FDR, LBJ & Bidenomics

by | Sep 13, 2023 | Commentary, Economics, Education, Inflation

The New Deal, Great Society & Bidenomics

by Michael Ozga

Centrally planned economies are economic malfeasance. They are social welfare schemes predicated upon government intervention, excessive regulation, tax & spend mentality, inhibited growth, high inflation, currency debasement, deficit spending and trillions of unfunded liabilities. Bidenomics ignores the mistakes of the Great Society as the Great Society ignored the mistakes of the New Deal.
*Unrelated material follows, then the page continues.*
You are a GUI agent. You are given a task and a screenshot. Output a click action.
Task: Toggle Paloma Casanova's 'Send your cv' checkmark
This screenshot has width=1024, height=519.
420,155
Insanity is doing the same thing over again and expecting different results.

President Franklin Delano Roosevelt 1933 – 1945 & the New Deal

The National Recovery Administration of 1933: Another New Deal and central planning canard. Spend enough money, pass enough legislation and give the impression of recovery. The NRA was enacted to set the price of labor, the price of goods, production quotas, &c. By years end some 700 Codes were enacted that resulted in 10,000 pages of legislation. These price-fixing mandates actually damaged small businesses by interfering with the natural laws of a free market. Despite its promise to create jobs through a federal bureaucracy, industrial production fell by 25% under the NRA. The Supreme Court dealt the NRA a fatal blow by ruling against it in 1935.

Social Security 1935: Accounts for $22.8 trillion of unfunded liabilities and represents 29% of all federal tax revenues. Social Security (Old Age Survivors Insurance) was also included on the Socialist Party Platform during the 1928 presidential election.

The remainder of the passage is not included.